Copy the material below line for line, with no changes.

§ EXERCISE INPUT

▬▬▬▬▬▬

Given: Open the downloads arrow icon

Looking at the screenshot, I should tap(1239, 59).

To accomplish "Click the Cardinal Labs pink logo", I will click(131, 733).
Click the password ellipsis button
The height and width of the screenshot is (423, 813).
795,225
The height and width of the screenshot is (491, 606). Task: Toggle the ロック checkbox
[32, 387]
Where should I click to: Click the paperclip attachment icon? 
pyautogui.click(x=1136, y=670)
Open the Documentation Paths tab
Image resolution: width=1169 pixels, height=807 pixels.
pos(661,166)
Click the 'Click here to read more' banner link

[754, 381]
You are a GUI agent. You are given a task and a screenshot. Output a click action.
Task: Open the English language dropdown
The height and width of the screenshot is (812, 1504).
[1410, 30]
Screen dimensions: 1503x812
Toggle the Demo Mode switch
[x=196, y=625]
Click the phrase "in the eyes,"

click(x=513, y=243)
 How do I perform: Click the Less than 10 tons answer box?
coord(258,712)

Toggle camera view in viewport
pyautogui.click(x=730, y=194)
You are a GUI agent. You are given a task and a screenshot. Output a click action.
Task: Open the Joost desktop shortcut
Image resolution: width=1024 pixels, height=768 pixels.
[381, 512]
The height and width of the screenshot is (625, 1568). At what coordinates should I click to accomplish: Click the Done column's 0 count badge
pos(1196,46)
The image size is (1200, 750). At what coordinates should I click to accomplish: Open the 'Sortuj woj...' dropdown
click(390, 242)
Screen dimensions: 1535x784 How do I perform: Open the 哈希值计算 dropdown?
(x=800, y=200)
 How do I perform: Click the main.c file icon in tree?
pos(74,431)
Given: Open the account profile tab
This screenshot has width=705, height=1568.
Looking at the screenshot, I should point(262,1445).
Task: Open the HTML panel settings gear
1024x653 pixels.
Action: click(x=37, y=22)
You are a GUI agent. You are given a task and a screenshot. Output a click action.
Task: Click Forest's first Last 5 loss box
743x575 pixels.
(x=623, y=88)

▬▬▬▬▬▬

§ RESULT OF THIS EXERCISE
Given: Open the downloads arrow icon

Looking at the screenshot, I should tap(1239, 59).

To accomplish "Click the Cardinal Labs pink logo", I will click(131, 733).
Click the password ellipsis button
The height and width of the screenshot is (423, 813).
795,225
The height and width of the screenshot is (491, 606). Task: Toggle the ロック checkbox
[32, 387]
Where should I click to: Click the paperclip attachment icon? 
pyautogui.click(x=1136, y=670)
Open the Documentation Paths tab
Image resolution: width=1169 pixels, height=807 pixels.
pos(661,166)
Click the 'Click here to read more' banner link

[754, 381]
You are a GUI agent. You are given a task and a screenshot. Output a click action.
Task: Open the English language dropdown
The height and width of the screenshot is (812, 1504).
[1410, 30]
Screen dimensions: 1503x812
Toggle the Demo Mode switch
[x=196, y=625]
Click the phrase "in the eyes,"

click(x=513, y=243)
 How do I perform: Click the Less than 10 tons answer box?
coord(258,712)

Toggle camera view in viewport
pyautogui.click(x=730, y=194)
You are a GUI agent. You are given a task and a screenshot. Output a click action.
Task: Open the Joost desktop shortcut
Image resolution: width=1024 pixels, height=768 pixels.
[381, 512]
The height and width of the screenshot is (625, 1568). At what coordinates should I click to accomplish: Click the Done column's 0 count badge
pos(1196,46)
The image size is (1200, 750). At what coordinates should I click to accomplish: Open the 'Sortuj woj...' dropdown
click(390, 242)
Screen dimensions: 1535x784 How do I perform: Open the 哈希值计算 dropdown?
(x=800, y=200)
 How do I perform: Click the main.c file icon in tree?
pos(74,431)
Given: Open the account profile tab
This screenshot has width=705, height=1568.
Looking at the screenshot, I should point(262,1445).
Task: Open the HTML panel settings gear
1024x653 pixels.
Action: click(x=37, y=22)
You are a GUI agent. You are given a task and a screenshot. Output a click action.
Task: Click Forest's first Last 5 loss box
743x575 pixels.
(x=623, y=88)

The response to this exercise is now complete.